++++ TEXTE

Se syndiquer était une évidence. Dès l’obtention de ma carte de presse, j’ai adhéré au Syndicat National des Journalistes et à l’association professionnelle ANJRPC (Association Nationale des Journalistes Reporters Photographes et Cinéastes). Le lien était très fort entre les deux notamment par l’entremise de Roger Pic qui est devenu un grand ami et, par la suite, mon patron au magazine de TF1, Infovision.
Il faut dire que la loi dite Cressard [1], votée en 1974, qui permettait aux reporters photographes d’avoir le même statut que les journalistes, en particulier en droit salarial, était constamment refusée par les employeurs. Il faudra attendre deux ans pour que loi soit effectivement appliquée. Nombre d’entre nous voient aujourd’hui ce que cela signifie en terme de perte de trimestres pour droits à la retraite.
J’ai donc commencé à militer dans le syndicat avec mon ami Guy Plazanet [2]. A nous deux, pendant plusieurs années, nous avons animé la section photographes du Syndicat National des Journalistes (SNJ).
Au fil des années, j’ai mené plusieurs actions syndicales dont certaines ont été particulièrement spectaculaires.
Le matraquage de Georges Bendrihem
Le 5 juin 1980, Georges Bendrihem (« Ben » pour les copains) est matraqué sur le pont Alexandre III à Paris à la suite d’une manif de personnels de santé en route vers le ministère. Des heurts éclatent et deux photographes sont blessés (Ben et Jean-Pierre Defail du Point) ainsi que le motard de l’AFP. Fort heureusement plusieurs confrères immortalisent la scène notamment Alain Keler.
Comment protester ?
Au SNJ et dans les autres syndicats, les photographes se mobilisent. Avec Guy Plazanet, Roger Pic, Christian Avril, Marcel Lorre, moi-même, on décide d’organiser une réunion dans un bistrot voisin de l’AFP. L’AG regroupe beaucoup de monde et on obtient le soutien de tous les photographes, quelles que soient leurs options philosophiques ou politiques.

++++++++

_EXERCICES_
(A) Traduisez en anglais cette phrase du texte sur l'engagement syndical : « Au fil des années, j’ai mené plusieurs actions syndicales dont certaines ont été particulièrement spectaculaires. »
(B) Recopiez sans rien changer le passage du texte sur l'engagement syndical qui va de « J’ai donc commencé » à « des Journalistes (SNJ). ».

++++ DONNÉES

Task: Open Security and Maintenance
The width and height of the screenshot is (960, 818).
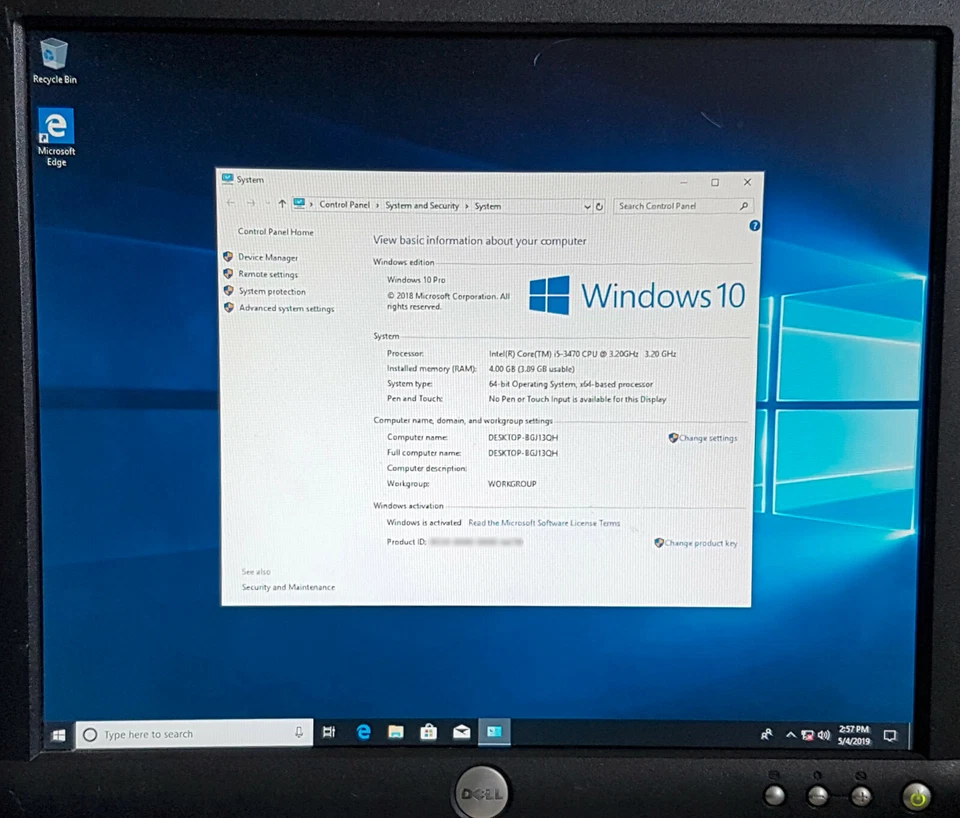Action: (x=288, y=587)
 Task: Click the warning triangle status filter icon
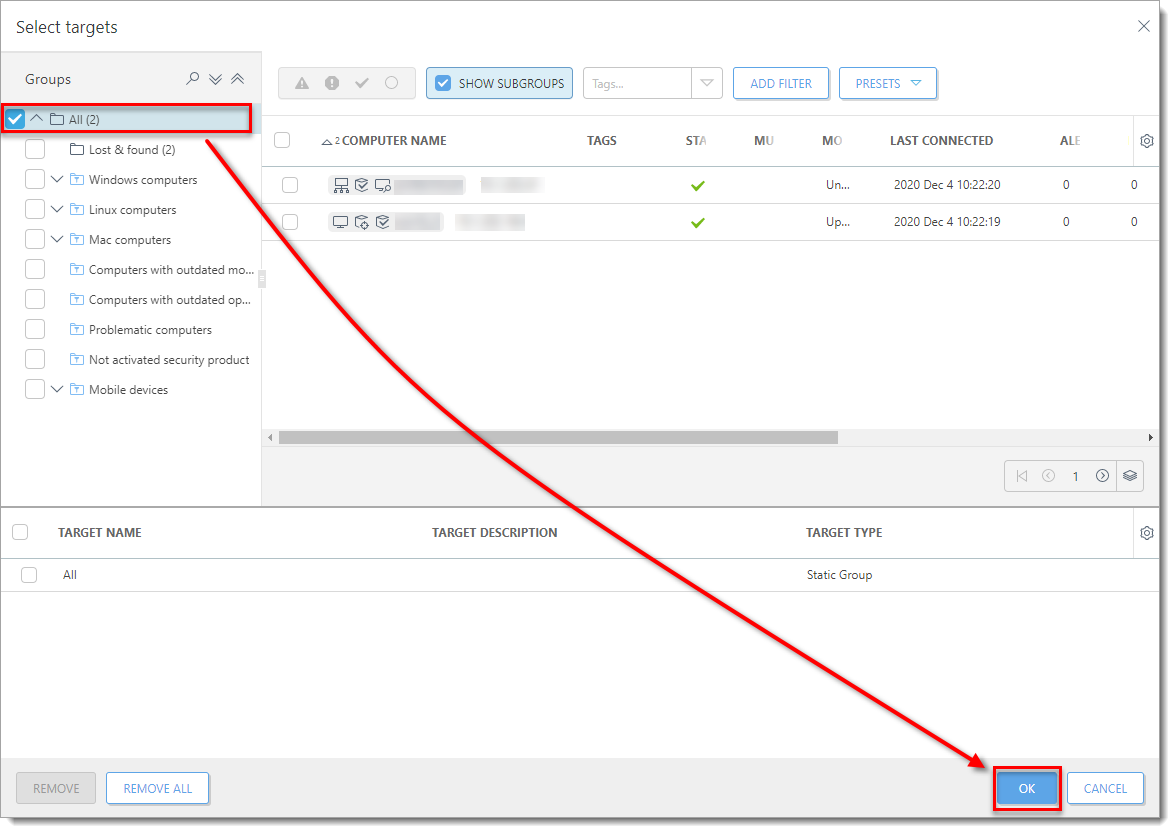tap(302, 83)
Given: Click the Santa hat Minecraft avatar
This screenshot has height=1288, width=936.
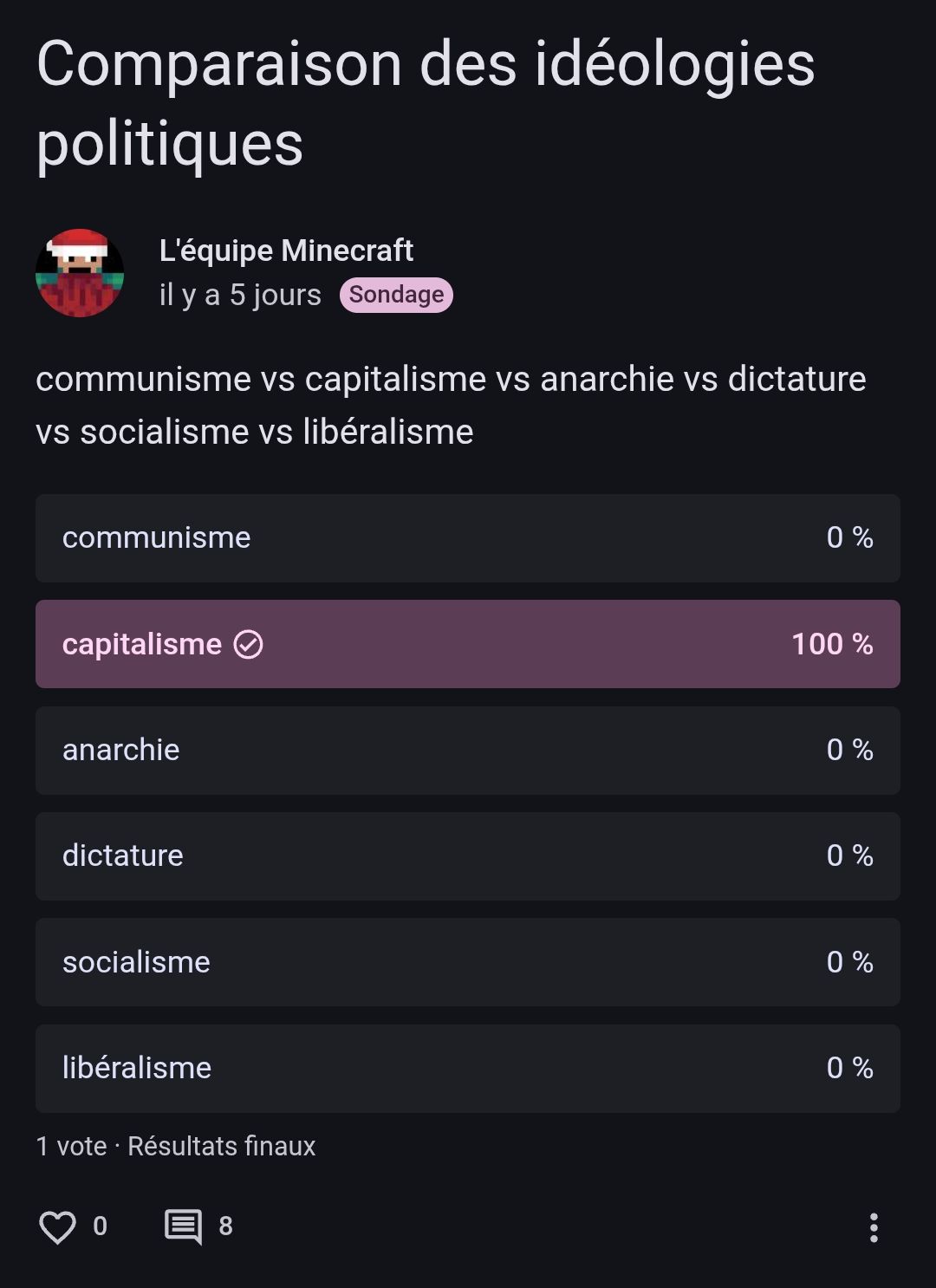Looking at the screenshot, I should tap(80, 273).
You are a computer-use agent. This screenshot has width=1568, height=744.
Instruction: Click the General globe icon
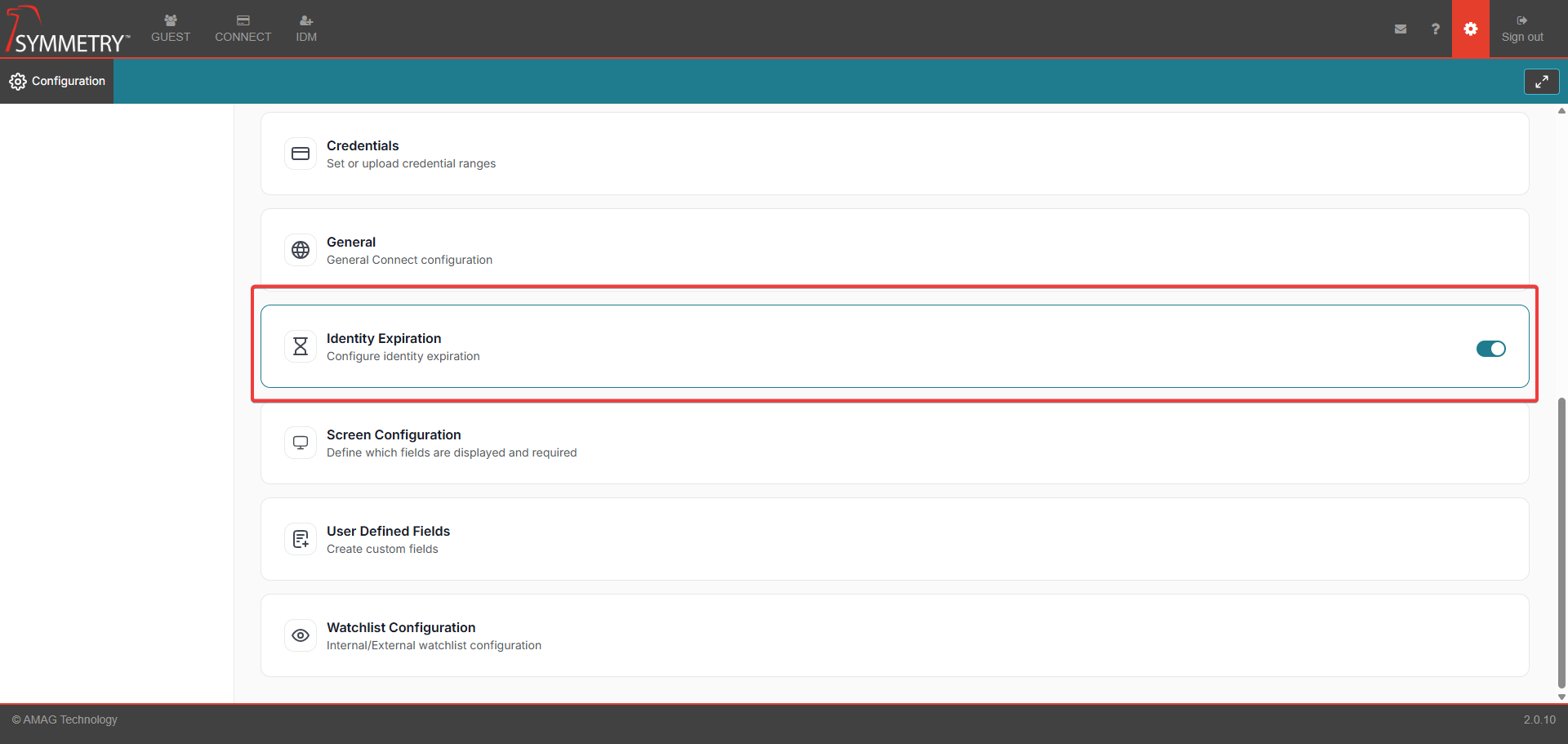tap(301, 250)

++++++++

_CORRIGÉ DES EXERCICES_
(A) Over the years, I led several union actions, some of which were particularly spectacular.

(B)
J’ai donc commencé à militer dans le syndicat avec mon ami Guy Plazanet [2]. A nous deux, pendant plusieurs années, nous avons animé la section photographes du Syndicat National des Journalistes (SNJ).